More work on this in the morning. If it’s the morning where you are and things still look broken, cut me some slack, aight?

(The next morning…)

…ah, the birds chirp, bees buzz, I get called into work early, and this site looks pretty funky in IE6. I’ll see what I can do about that, um, later. For now, feel free to use a better browser. It looks right in IE7 and Firefox for everything, last I checked. Safari fixes to comment form coming, um, “later” too.

(Plugin issues…)

My Google Sitemaps plugin just threw some serious errors when I posted that last update. I deactivated it.

(Later still…)

And then there’s the search results page, which I completely forgot. I’ll get to it “soon.” It’ll end up looking like the category and tag pages. Done.

Hmm. It looks like I left the trackbacks that show up directly below the comments on a post unstyled. (That was easy enough to fix.) I’ll probably just look into rolling those right into the comments instead of showing up under a separate heading.

(Comment form fixed?)

I touched up the comment form, and it’s working in IE6, FWIW. BTW, here’s a good place to get a standalone copy of IE6 to run if you’ve already installed IE7 (good for you!), but you need to find out what all this stuff you’ve been developing looks like in an outdated browser.

So is it working in Safari?

(Playing nice with IE6)

Fine, Microsoft, I’ll be sure to set both the top and left attributes when I’m positioning things absolutely from now on, just to make sure you understand what I meant when I said absolute.

The ‘meta’ post info on the left near the title should be getting better in IE6. Still some wonkiness in the colors of a couple things. Is ‘display: block’ a problem or a solution? We’ll see. Probably just needs colors set on more attributes because it gets all confused in the cascade.

Good night.

(More fun with the comment form)

Okay, I’ve absolutely positioned the crap out of that comment form, so I’m really hoping it’s working in Safari now.  Is it?  I’ll find out in the morning.  The margins around the submit button are pretty screwy in IE6/7.

Unexpected browser/resolution combinations

I’ve been tweaking the design of this site, doing less and less testing in IE6, but yesterday I saw something I hadn’t thought of. Wish I had a picture, but you’ll have to imagine it for now:

Some editors and page designers keep their monitors oriented vertically, instead of horizontally. Combine that with IE6, and the third column of this site does a quick disappearing act.

Maybe next week I’ll get around to doing some repair work on the site, but not right now.

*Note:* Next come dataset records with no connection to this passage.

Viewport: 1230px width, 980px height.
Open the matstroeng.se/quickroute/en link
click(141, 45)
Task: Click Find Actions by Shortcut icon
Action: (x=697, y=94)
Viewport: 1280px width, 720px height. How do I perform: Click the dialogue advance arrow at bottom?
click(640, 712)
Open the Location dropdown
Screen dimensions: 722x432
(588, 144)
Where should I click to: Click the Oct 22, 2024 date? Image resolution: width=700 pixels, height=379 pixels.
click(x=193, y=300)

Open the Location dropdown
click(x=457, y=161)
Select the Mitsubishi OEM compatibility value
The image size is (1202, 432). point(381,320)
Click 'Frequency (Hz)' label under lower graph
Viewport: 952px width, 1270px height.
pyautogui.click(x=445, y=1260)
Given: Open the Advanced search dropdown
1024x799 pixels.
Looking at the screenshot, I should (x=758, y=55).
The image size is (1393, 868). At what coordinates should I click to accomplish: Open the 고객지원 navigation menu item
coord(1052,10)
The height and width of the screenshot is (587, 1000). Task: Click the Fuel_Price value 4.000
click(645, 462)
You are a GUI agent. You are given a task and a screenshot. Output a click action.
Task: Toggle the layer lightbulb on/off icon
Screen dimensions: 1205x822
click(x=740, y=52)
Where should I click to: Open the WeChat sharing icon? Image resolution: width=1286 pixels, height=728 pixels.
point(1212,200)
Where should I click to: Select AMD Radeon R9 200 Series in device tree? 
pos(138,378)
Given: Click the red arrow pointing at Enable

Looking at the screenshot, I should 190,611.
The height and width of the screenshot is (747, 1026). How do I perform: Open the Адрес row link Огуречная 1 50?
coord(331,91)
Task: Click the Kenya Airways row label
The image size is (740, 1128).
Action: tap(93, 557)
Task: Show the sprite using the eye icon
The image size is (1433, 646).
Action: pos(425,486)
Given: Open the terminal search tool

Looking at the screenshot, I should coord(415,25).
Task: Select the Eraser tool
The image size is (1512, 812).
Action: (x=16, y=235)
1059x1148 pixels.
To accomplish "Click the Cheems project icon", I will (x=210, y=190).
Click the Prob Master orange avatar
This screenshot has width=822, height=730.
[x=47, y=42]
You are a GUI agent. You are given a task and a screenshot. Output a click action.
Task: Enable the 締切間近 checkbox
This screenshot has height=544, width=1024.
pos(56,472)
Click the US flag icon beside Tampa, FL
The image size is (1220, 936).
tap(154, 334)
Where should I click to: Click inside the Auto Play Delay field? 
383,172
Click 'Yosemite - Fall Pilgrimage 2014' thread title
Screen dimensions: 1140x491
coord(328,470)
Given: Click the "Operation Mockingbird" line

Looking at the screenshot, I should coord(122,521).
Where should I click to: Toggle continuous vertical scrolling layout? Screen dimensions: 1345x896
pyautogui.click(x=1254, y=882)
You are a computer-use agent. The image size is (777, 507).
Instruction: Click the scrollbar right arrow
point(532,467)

So to all those in newsrooms wondering why I think I know how to design a page when mine doesn’t work for you — I’ll get to it. Thanks.

Get more email from me

You can now subscribe to this blog by email, if you’re into that sort of thing. All of you glued-to-your-inbox types can shift your gaze over to the sidebar, enter your address, and off you go.

RSS readers are more than welcome to switch over to the new version of my feed, which might do some cool tricks like tell you (in your reader) how many comments there are on a post or how many links to it from other blogs. Or you stick with the default feed if you like. Plenty of options here…

Header graphic nostalgia

New header graphic and a couple other visual tweaks here today.

The image is Somewhere East of Albuquerque, and I took it while driving a U-Haul truck full of all my worldly things, probably on September 3rd or 4th, 2001. It was a little less than five years ago that I met the woman who would become my wife. I’ve been thinking about that summer a lot lately, listening to the music we listened to then, daydreaming about a vacation back to New Mexico.

And so, there it is at the top of the screen. U-Haul with yellow flowers.